▸ Exercise brief
Any pictures in the records below must be left out when you repeat the lines from the line containing "Where should I click to: Tap" through the line containing "Given: Toggle the sidebar hamburger menu" exactly.

▸ Data for this task
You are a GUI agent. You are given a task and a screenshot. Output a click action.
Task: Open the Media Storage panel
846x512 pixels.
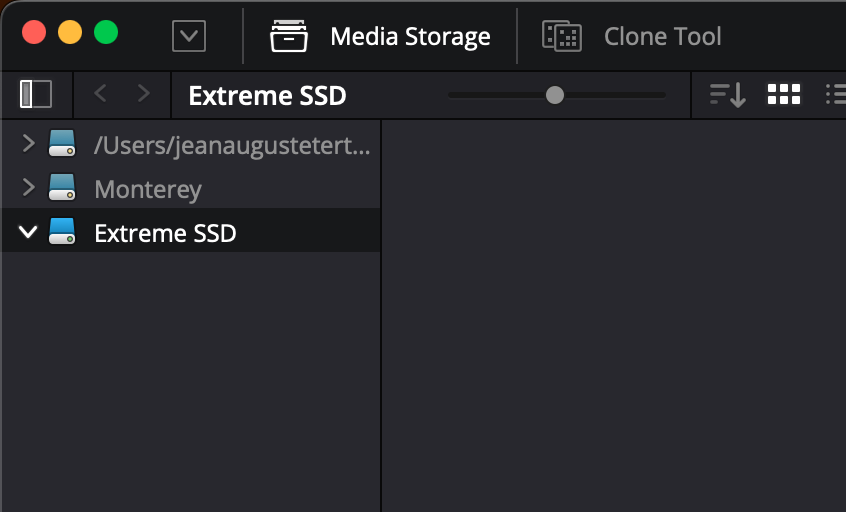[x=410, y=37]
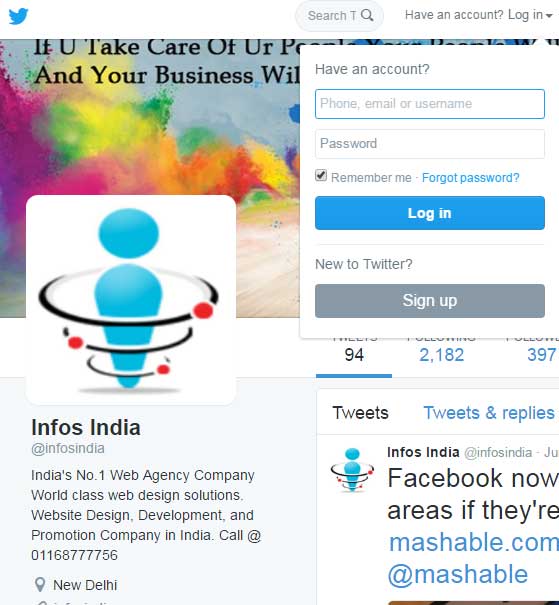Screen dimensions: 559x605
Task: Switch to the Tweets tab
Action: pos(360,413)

--

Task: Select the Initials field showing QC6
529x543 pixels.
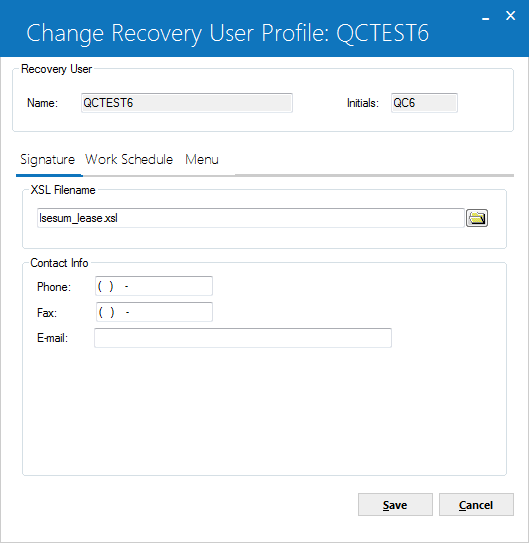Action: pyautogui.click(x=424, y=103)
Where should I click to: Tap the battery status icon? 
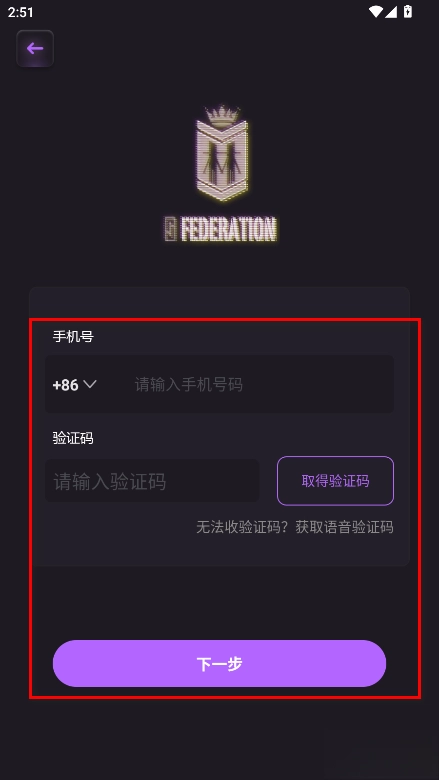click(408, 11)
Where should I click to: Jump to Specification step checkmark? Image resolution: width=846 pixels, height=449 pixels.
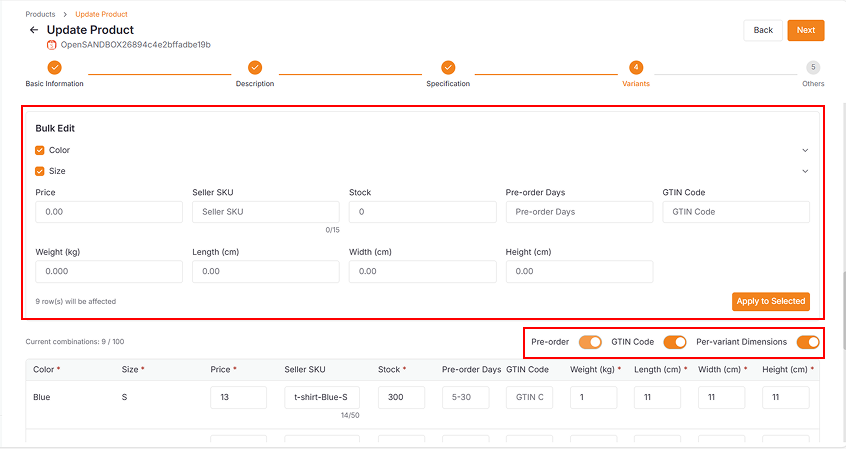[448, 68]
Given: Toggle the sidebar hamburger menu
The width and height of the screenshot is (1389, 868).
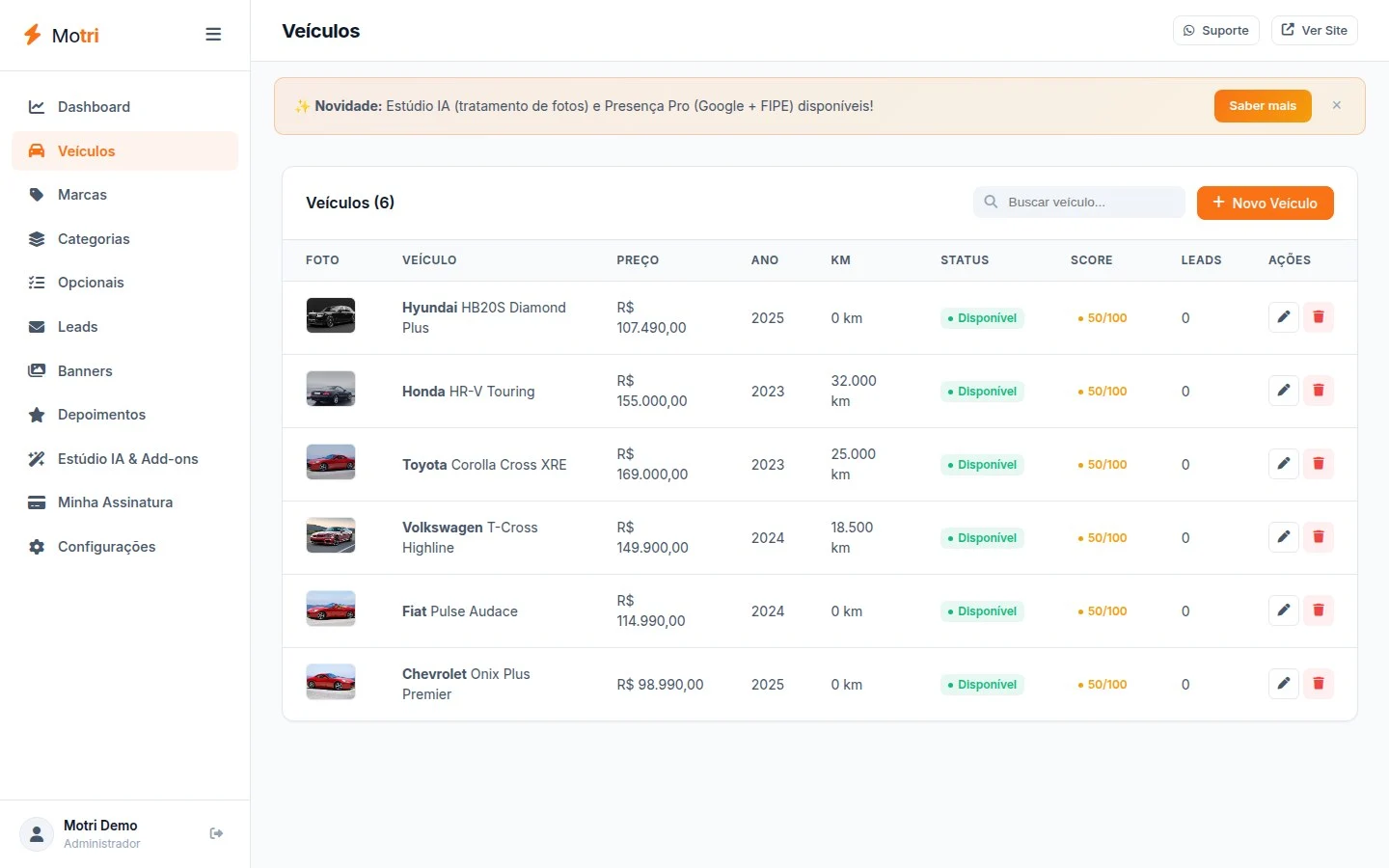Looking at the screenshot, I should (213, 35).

▸ Solved problem
Where should I click to: Tap the battery status icon? 
click(408, 11)
Where should I click to: Jump to Specification step checkmark? Image resolution: width=846 pixels, height=449 pixels.
[448, 68]
Given: Toggle the sidebar hamburger menu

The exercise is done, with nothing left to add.